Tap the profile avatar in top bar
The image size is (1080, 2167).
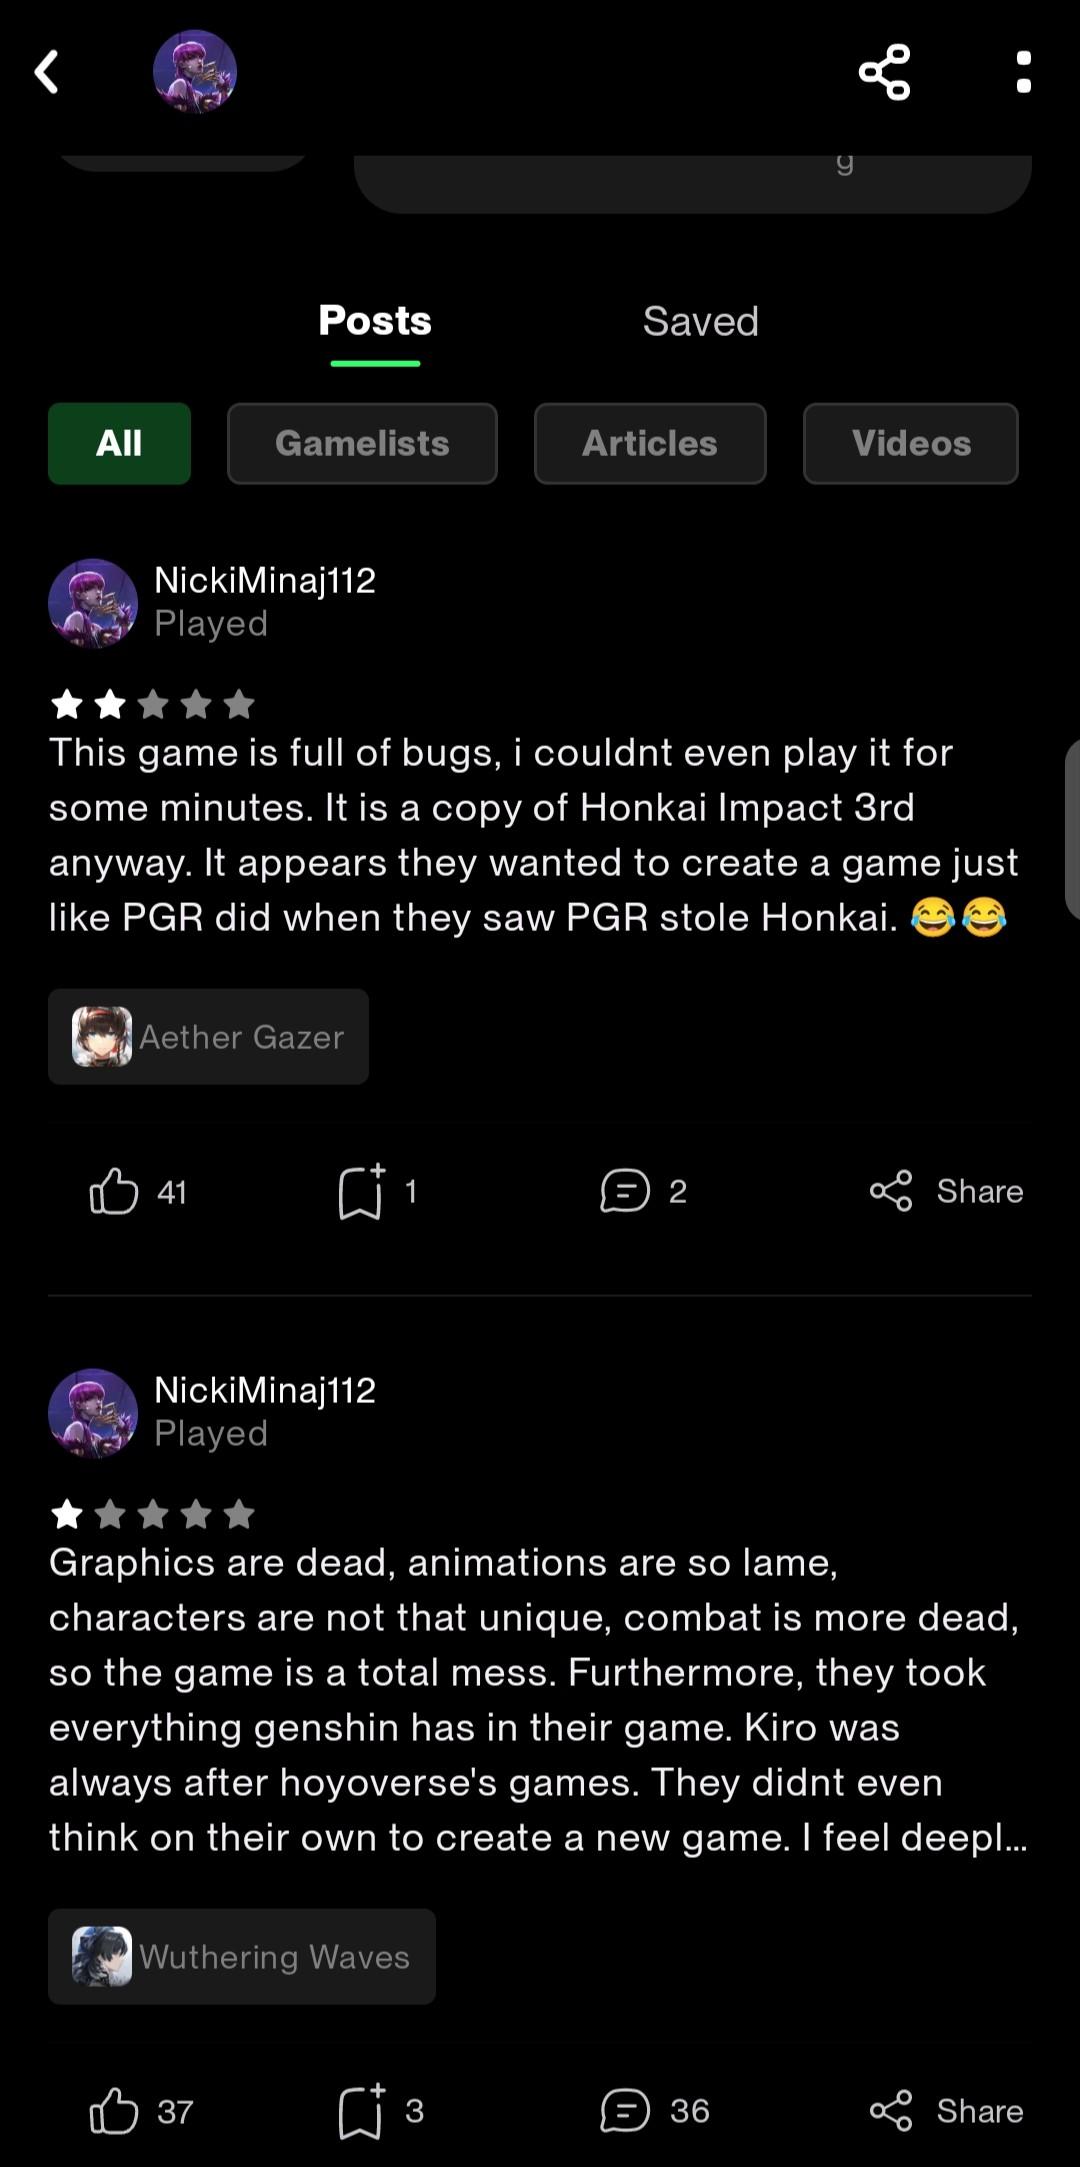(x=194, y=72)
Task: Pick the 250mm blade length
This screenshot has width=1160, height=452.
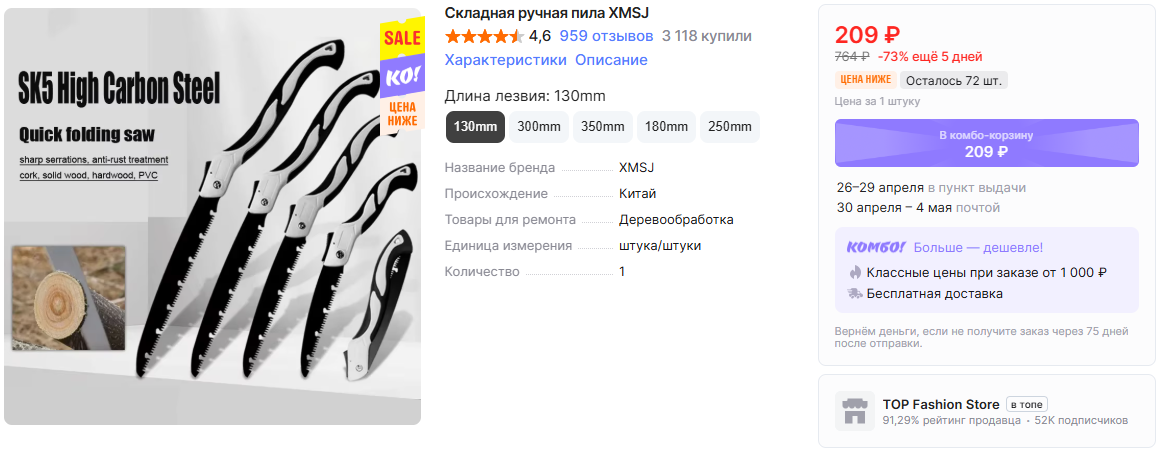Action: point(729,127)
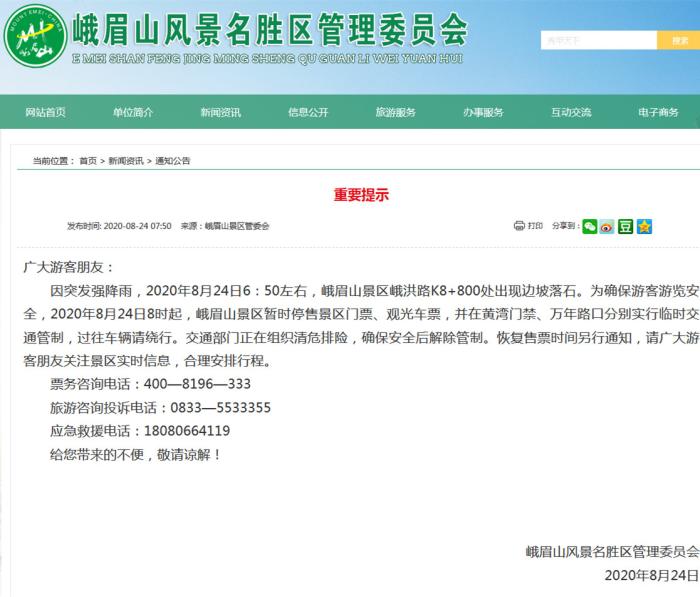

....................

_WHAT IS EXPECTED_
Copy every line of the records above word for word, leaving the pictures out.

_SOLUTION FOR THIS TASK_
Tap the profile avatar in top bar
The image size is (1080, 2167).
(x=194, y=72)
Task: Pick the 250mm blade length
This screenshot has width=1160, height=452.
Action: point(729,127)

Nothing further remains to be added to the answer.